Escalona –senador y Presidente del PS- después de respirar profundo e hinchar el pecho como pavo real, contesto: “Súper bien”, sin saber qué es lo que se venía …

Más o menos así lo señala la edición de hoy Las Últimas Noticias, página 13 (mala suerte), y que reproducimos según nosotros pudimos constatar también, anoche.

Matías del Río abrió los fuegos: “Los casos de irregularidades denunciadas en la Concertación le podían costar un futuro gobierno”, consultó lanzando un primer misil, pero enseguida lanzó: “Incluso casos que tocaban tangencialmente a usted, porque había unos contratos de un cuñado suyo y de su jefa de gabinete”.

El parlamentario no contestó, sino calificó esa primera intervención como “un abuso intencionado”. Lo que dio pié a que Del Río siguiera: “Se decía que era muy cercana, igual que su cuñado, que conseguía contratos en el sector público”.

A estas alturas, Escalona estaba ya descolocado, señalando: “Esa no es una pregunta inocente porque provoca una sombra”, pero sin mayor respuesta a lo consultado.

Mientras Del Río preguntaba en tono casual “Es llamativo que una persona cercana a usted tuviera contratos”; mientras Melnick disparaba “es lo que se llama el botín de los vencedores”.

Escalona se iluminó y creyendo dejar grogui a sus fusileros, espetó: “Con 300 mil pesos por un mes en una función técnica no es un botín. No tienen nada qué ver con los gastos reservados del régimen en que usted participaba” le respondió al ex Ministro de Pinochet.

A esas alturas el ambiente era denso y tenso. Escalona a pesar de la silla de fakir en la que parecía estar sentado, cada vez se “achicaba”. Fue en ese instante en que Villegas, otro panelista que se atreve, intervino pidiendo como permiso a sus antecesores, mientras Escalona se notó un poco aliviado; pero la interrogante que planteó Villegas fue para peor.
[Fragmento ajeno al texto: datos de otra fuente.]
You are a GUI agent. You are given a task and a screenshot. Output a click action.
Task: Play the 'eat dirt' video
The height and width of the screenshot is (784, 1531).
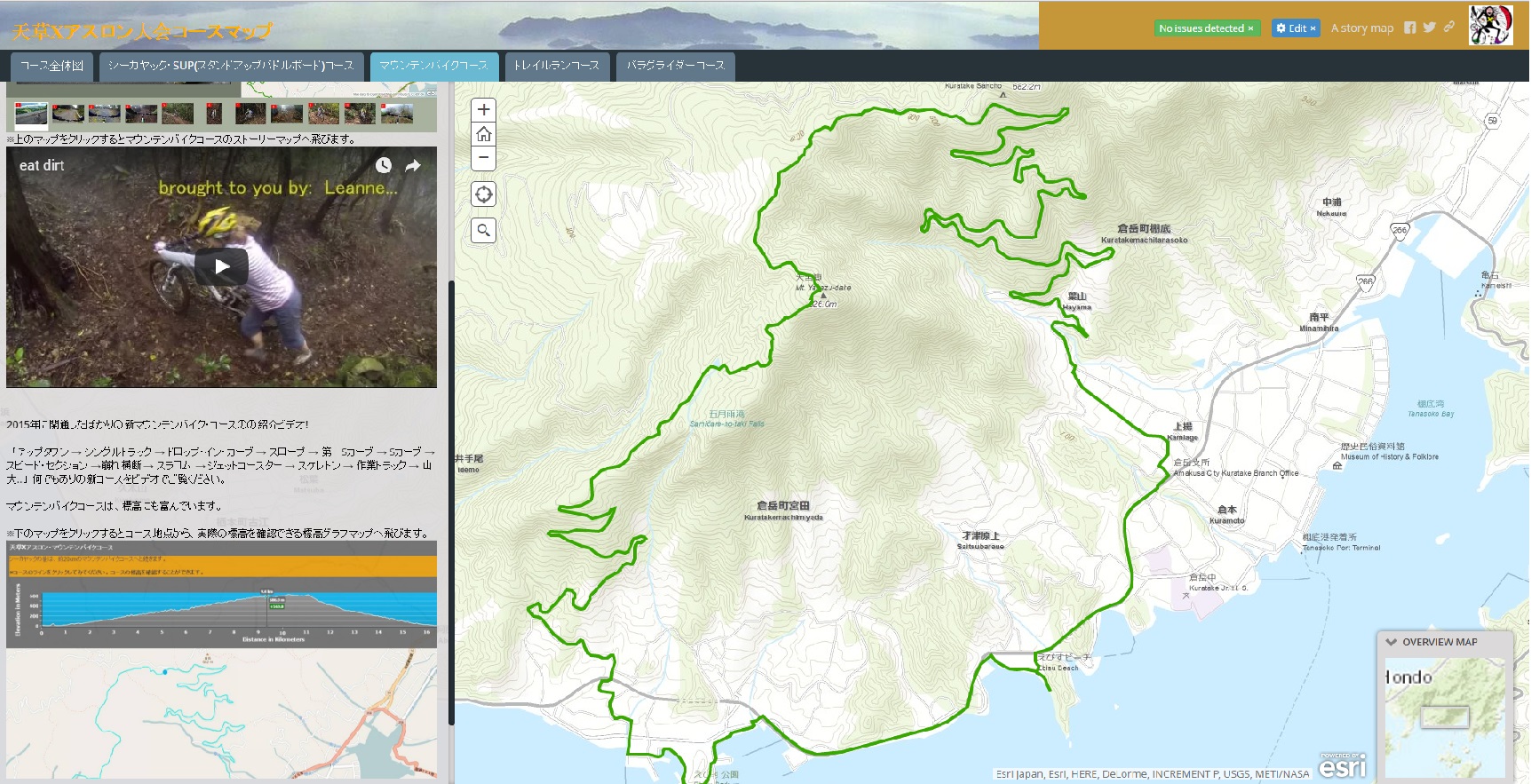click(x=221, y=266)
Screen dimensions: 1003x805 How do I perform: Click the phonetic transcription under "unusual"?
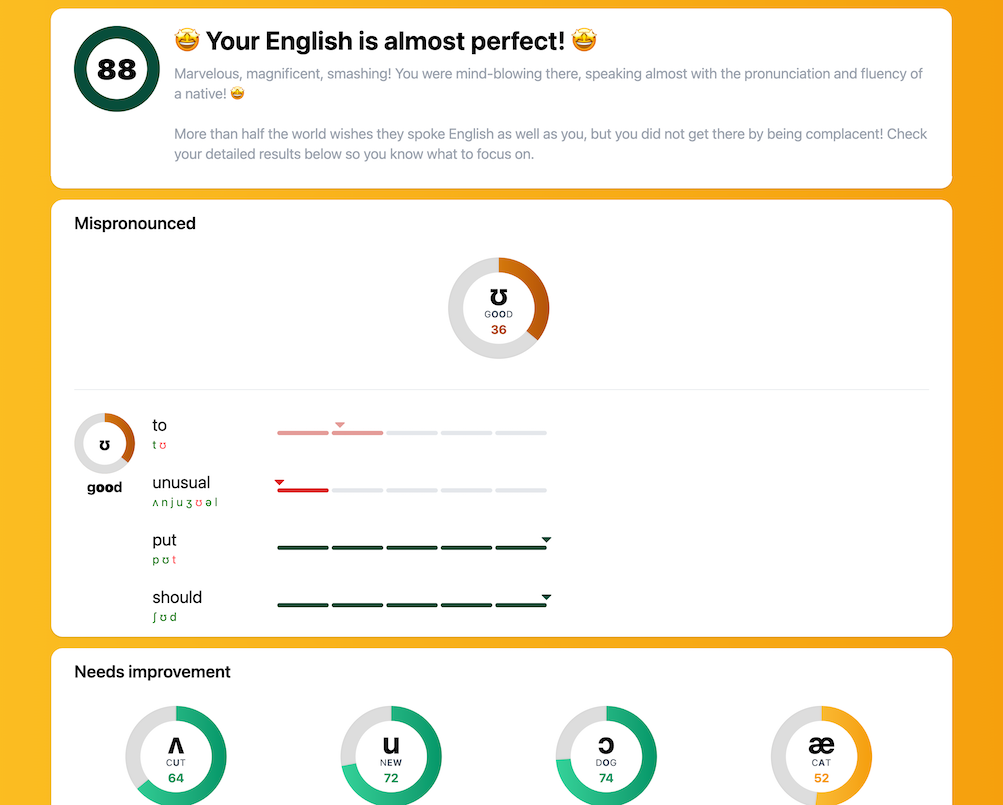point(185,503)
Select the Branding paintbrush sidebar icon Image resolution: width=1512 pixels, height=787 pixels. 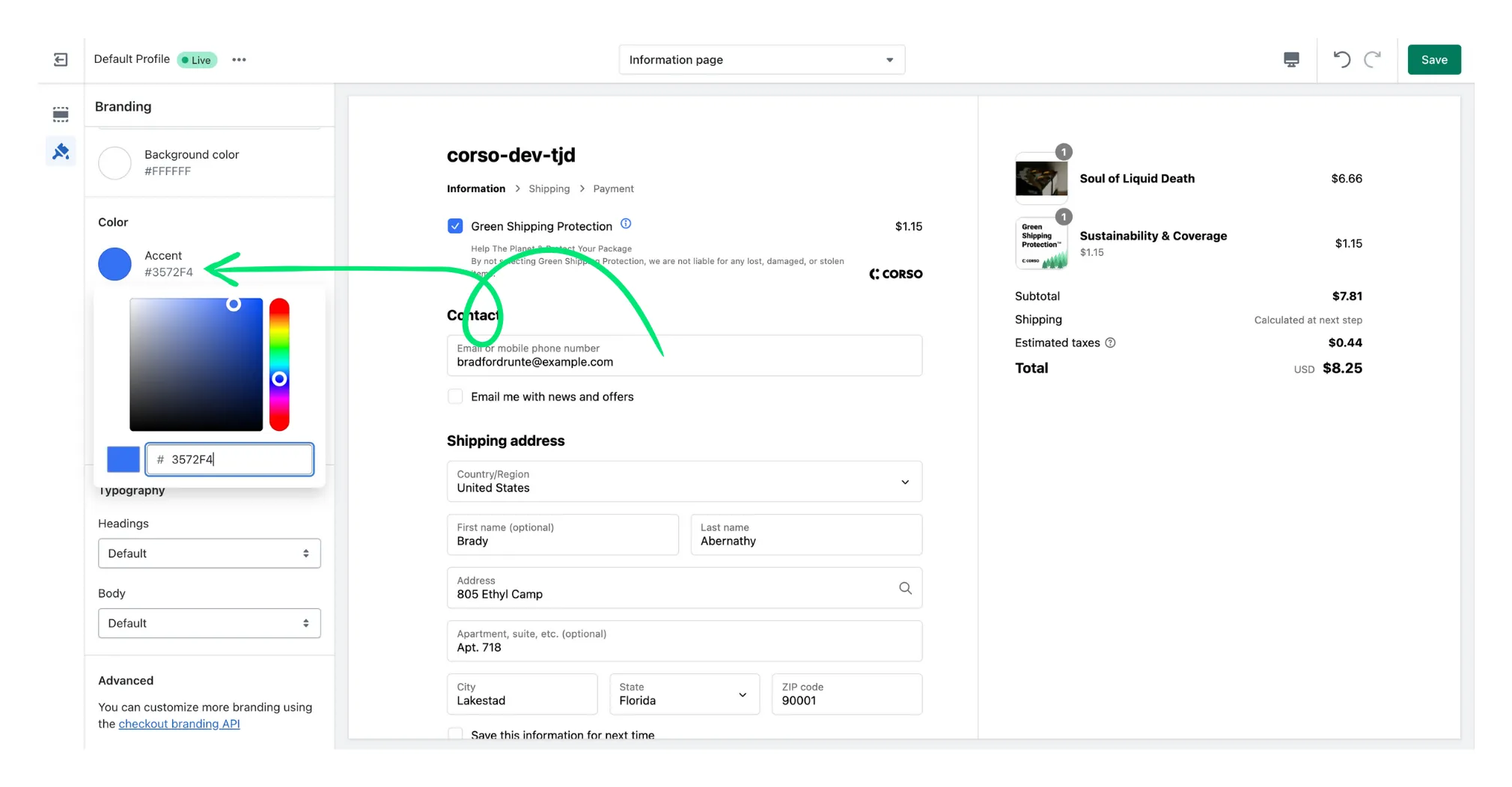61,152
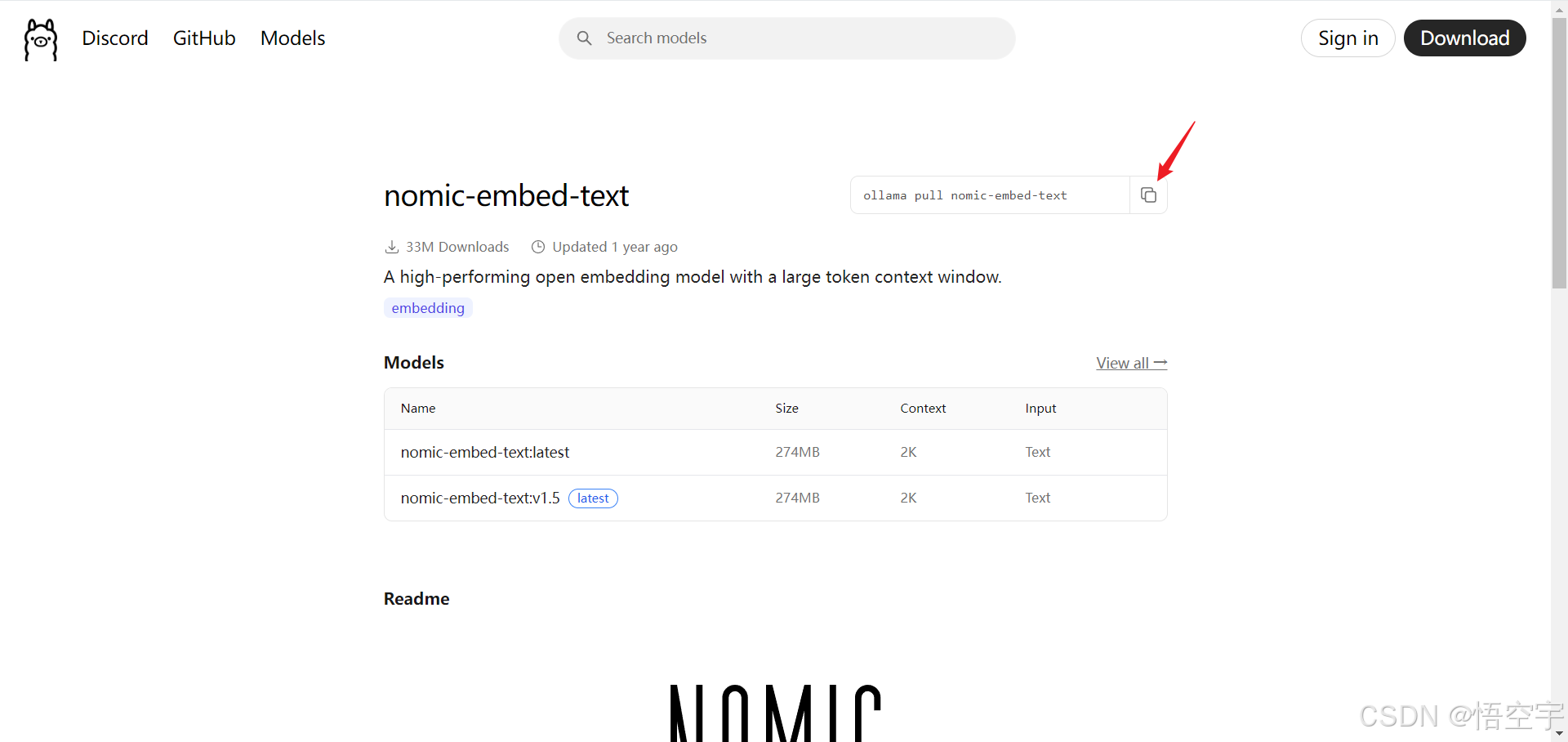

Claro, intentó que el Senador le explicara de dónde viene ese cúmulo de funcionarios de diversos niveles en la administración pública que están implicados en situaciones irregulares y que se están investigando. Ahí preguntó: “Los delitos a niveles locales, ¿de dónde viene esa gente?”.

Para colmo el senador Escalona pareció no entender la pregunta, lo que el sociólogo se lo hizo ver y ahí –con esa estocada- el senador pareció revivir acusando a este de tener “arrogancia intelectual”; pero no dio para más, eran sus últimos estertores antes de salir del set, previo a la diplomática salvada que le proporcionó Guillier al pedir “agüita para el Senador” (perdón, quise decir, COMERCIALES).

Ahí, el senador se levantó como pudo, aunque rapidísimo de su asiento y sin despedirse formalmente como se estila en la política.

Lo que no se sabe es si se retiró del set inmediatamente o buscó un asiento más cómodo antes de emprender la retirada definitiva.